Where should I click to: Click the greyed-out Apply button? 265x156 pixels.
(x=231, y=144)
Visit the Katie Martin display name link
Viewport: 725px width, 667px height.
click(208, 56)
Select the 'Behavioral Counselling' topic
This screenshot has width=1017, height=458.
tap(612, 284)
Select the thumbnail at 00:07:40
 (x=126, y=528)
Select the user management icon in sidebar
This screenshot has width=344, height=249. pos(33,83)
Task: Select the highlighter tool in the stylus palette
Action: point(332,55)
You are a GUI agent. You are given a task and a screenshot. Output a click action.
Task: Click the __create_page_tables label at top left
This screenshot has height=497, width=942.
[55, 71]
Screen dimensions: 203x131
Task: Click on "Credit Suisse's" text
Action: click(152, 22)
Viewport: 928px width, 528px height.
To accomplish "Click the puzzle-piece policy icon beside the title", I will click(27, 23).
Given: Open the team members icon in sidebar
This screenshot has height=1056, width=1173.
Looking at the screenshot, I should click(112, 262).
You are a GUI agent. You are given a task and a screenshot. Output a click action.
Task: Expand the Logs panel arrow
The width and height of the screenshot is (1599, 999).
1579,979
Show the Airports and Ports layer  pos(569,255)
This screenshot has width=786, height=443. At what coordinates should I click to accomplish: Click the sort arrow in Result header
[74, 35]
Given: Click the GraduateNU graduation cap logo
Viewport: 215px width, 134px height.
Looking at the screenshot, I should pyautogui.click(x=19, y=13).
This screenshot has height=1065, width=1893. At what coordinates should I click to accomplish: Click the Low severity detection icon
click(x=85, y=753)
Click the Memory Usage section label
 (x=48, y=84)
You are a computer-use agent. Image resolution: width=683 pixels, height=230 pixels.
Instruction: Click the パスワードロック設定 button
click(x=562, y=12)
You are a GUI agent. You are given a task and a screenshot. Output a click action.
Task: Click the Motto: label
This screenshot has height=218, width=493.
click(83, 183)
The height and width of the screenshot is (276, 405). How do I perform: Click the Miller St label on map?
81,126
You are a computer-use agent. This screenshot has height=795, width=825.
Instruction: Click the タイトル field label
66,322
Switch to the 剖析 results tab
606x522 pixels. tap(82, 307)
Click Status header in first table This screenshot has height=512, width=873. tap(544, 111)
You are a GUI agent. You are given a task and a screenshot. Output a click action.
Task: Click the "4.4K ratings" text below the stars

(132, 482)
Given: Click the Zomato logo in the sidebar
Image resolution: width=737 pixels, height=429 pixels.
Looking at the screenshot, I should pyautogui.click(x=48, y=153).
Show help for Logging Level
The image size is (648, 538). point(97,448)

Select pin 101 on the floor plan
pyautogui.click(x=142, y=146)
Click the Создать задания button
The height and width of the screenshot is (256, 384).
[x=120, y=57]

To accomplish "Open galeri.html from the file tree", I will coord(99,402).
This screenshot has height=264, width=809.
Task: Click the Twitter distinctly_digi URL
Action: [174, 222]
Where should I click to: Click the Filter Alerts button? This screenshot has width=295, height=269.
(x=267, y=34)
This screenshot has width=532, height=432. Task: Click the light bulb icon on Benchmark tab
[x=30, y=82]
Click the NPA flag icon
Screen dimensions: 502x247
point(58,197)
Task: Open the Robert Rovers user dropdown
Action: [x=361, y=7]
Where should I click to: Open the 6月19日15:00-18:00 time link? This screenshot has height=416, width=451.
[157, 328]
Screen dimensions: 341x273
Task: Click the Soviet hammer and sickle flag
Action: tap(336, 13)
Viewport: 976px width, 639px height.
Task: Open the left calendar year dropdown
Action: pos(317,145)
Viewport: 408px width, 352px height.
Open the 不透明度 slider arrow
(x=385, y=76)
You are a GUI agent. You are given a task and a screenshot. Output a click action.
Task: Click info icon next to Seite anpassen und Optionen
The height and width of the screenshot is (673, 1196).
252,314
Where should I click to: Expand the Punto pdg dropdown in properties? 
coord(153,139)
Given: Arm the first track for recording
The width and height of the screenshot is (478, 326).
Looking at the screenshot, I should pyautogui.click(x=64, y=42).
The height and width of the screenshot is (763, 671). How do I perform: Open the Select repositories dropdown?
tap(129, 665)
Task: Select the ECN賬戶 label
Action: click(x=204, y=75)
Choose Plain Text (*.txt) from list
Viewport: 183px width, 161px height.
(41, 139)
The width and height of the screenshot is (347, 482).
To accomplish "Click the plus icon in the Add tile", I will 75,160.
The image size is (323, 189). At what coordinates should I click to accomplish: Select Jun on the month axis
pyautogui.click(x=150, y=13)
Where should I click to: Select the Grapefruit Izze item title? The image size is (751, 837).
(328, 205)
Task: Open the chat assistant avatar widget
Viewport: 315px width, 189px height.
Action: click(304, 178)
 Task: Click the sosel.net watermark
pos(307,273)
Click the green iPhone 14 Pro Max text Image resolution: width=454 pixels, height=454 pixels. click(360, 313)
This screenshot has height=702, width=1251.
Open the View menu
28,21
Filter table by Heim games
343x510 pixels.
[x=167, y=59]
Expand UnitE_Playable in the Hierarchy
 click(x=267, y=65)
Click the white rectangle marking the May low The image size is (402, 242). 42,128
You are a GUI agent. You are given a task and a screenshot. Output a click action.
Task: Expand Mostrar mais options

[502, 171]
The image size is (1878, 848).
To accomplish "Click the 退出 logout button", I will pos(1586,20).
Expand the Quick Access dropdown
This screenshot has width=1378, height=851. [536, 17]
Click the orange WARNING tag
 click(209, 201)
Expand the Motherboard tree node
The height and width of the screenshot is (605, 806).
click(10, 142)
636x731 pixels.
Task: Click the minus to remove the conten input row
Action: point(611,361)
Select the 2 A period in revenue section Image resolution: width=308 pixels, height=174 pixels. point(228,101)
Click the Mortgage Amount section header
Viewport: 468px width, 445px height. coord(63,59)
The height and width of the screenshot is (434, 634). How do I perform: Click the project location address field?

-------

[Your task]: The complete listing is to be repeated word for word.

[Completed task]:
Where should I click to: Click the greyed-out Apply button? 265x156 pixels.
(x=231, y=144)
Visit the Katie Martin display name link
Viewport: 725px width, 667px height.
click(208, 56)
Select the 'Behavioral Counselling' topic
This screenshot has width=1017, height=458.
tap(612, 284)
Select the thumbnail at 00:07:40
 (x=126, y=528)
Select the user management icon in sidebar
This screenshot has width=344, height=249. pos(33,83)
Task: Select the highlighter tool in the stylus palette
Action: point(332,55)
You are a GUI agent. You are given a task and a screenshot. Output a click action.
Task: Click the __create_page_tables label at top left
This screenshot has height=497, width=942.
[55, 71]
Screen dimensions: 203x131
Task: Click on "Credit Suisse's" text
Action: click(152, 22)
Viewport: 928px width, 528px height.
To accomplish "Click the puzzle-piece policy icon beside the title", I will click(27, 23).
Given: Open the team members icon in sidebar
This screenshot has height=1056, width=1173.
Looking at the screenshot, I should click(112, 262).
You are a GUI agent. You are given a task and a screenshot. Output a click action.
Task: Expand the Logs panel arrow
The width and height of the screenshot is (1599, 999).
1579,979
Show the Airports and Ports layer  pos(569,255)
This screenshot has width=786, height=443. At what coordinates should I click to accomplish: Click the sort arrow in Result header
[74, 35]
Given: Click the GraduateNU graduation cap logo
Viewport: 215px width, 134px height.
Looking at the screenshot, I should pyautogui.click(x=19, y=13).
This screenshot has height=1065, width=1893. At what coordinates should I click to accomplish: Click the Low severity detection icon
click(x=85, y=753)
Click the Memory Usage section label
 (x=48, y=84)
You are a computer-use agent. Image resolution: width=683 pixels, height=230 pixels.
Instruction: Click the パスワードロック設定 button
click(x=562, y=12)
You are a GUI agent. You are given a task and a screenshot. Output a click action.
Task: Click the Motto: label
This screenshot has height=218, width=493.
click(83, 183)
The height and width of the screenshot is (276, 405). How do I perform: Click the Miller St label on map?
81,126
You are a computer-use agent. This screenshot has height=795, width=825.
Instruction: Click the タイトル field label
66,322
Switch to the 剖析 results tab
606x522 pixels. tap(82, 307)
Click Status header in first table This screenshot has height=512, width=873. tap(544, 111)
You are a GUI agent. You are given a task and a screenshot. Output a click action.
Task: Click the "4.4K ratings" text below the stars

(132, 482)
Given: Click the Zomato logo in the sidebar
Image resolution: width=737 pixels, height=429 pixels.
Looking at the screenshot, I should pyautogui.click(x=48, y=153).
Show help for Logging Level
The image size is (648, 538). point(97,448)

Select pin 101 on the floor plan
pyautogui.click(x=142, y=146)
Click the Создать задания button
The height and width of the screenshot is (256, 384).
[x=120, y=57]

To accomplish "Open galeri.html from the file tree", I will coord(99,402).
This screenshot has height=264, width=809.
Task: Click the Twitter distinctly_digi URL
Action: [174, 222]
Where should I click to: Click the Filter Alerts button? This screenshot has width=295, height=269.
(x=267, y=34)
This screenshot has width=532, height=432. Task: Click the light bulb icon on Benchmark tab
[x=30, y=82]
Click the NPA flag icon
Screen dimensions: 502x247
point(58,197)
Task: Open the Robert Rovers user dropdown
Action: [x=361, y=7]
Where should I click to: Open the 6月19日15:00-18:00 time link? This screenshot has height=416, width=451.
[157, 328]
Screen dimensions: 341x273
Task: Click the Soviet hammer and sickle flag
Action: tap(336, 13)
Viewport: 976px width, 639px height.
Task: Open the left calendar year dropdown
Action: pos(317,145)
Viewport: 408px width, 352px height.
Open the 不透明度 slider arrow
(x=385, y=76)
You are a GUI agent. You are given a task and a screenshot. Output a click action.
Task: Click info icon next to Seite anpassen und Optionen
The height and width of the screenshot is (673, 1196).
252,314
Where should I click to: Expand the Punto pdg dropdown in properties? 
coord(153,139)
Given: Arm the first track for recording
The width and height of the screenshot is (478, 326).
Looking at the screenshot, I should pyautogui.click(x=64, y=42).
The height and width of the screenshot is (763, 671). How do I perform: Open the Select repositories dropdown?
tap(129, 665)
Task: Select the ECN賬戶 label
Action: click(x=204, y=75)
Choose Plain Text (*.txt) from list
Viewport: 183px width, 161px height.
(41, 139)
The width and height of the screenshot is (347, 482).
To accomplish "Click the plus icon in the Add tile", I will 75,160.
The image size is (323, 189). At what coordinates should I click to accomplish: Select Jun on the month axis
pyautogui.click(x=150, y=13)
Where should I click to: Select the Grapefruit Izze item title? The image size is (751, 837).
(328, 205)
Task: Open the chat assistant avatar widget
Viewport: 315px width, 189px height.
Action: click(304, 178)
 Task: Click the sosel.net watermark
pos(307,273)
Click the green iPhone 14 Pro Max text Image resolution: width=454 pixels, height=454 pixels. click(360, 313)
This screenshot has height=702, width=1251.
Open the View menu
28,21
Filter table by Heim games
343x510 pixels.
[x=167, y=59]
Expand UnitE_Playable in the Hierarchy
 click(x=267, y=65)
Click the white rectangle marking the May low The image size is (402, 242). 42,128
You are a GUI agent. You are given a task and a screenshot. Output a click action.
Task: Expand Mostrar mais options

[502, 171]
The image size is (1878, 848).
To accomplish "Click the 退出 logout button", I will pos(1586,20).
Expand the Quick Access dropdown
This screenshot has width=1378, height=851. [536, 17]
Click the orange WARNING tag
 click(209, 201)
Expand the Motherboard tree node
The height and width of the screenshot is (605, 806).
click(10, 142)
636x731 pixels.
Task: Click the minus to remove the conten input row
Action: point(611,361)
Select the 2 A period in revenue section Image resolution: width=308 pixels, height=174 pixels. point(228,101)
Click the Mortgage Amount section header
Viewport: 468px width, 445px height. coord(63,59)
The height and width of the screenshot is (434, 634). How do I perform: Click the project location address field?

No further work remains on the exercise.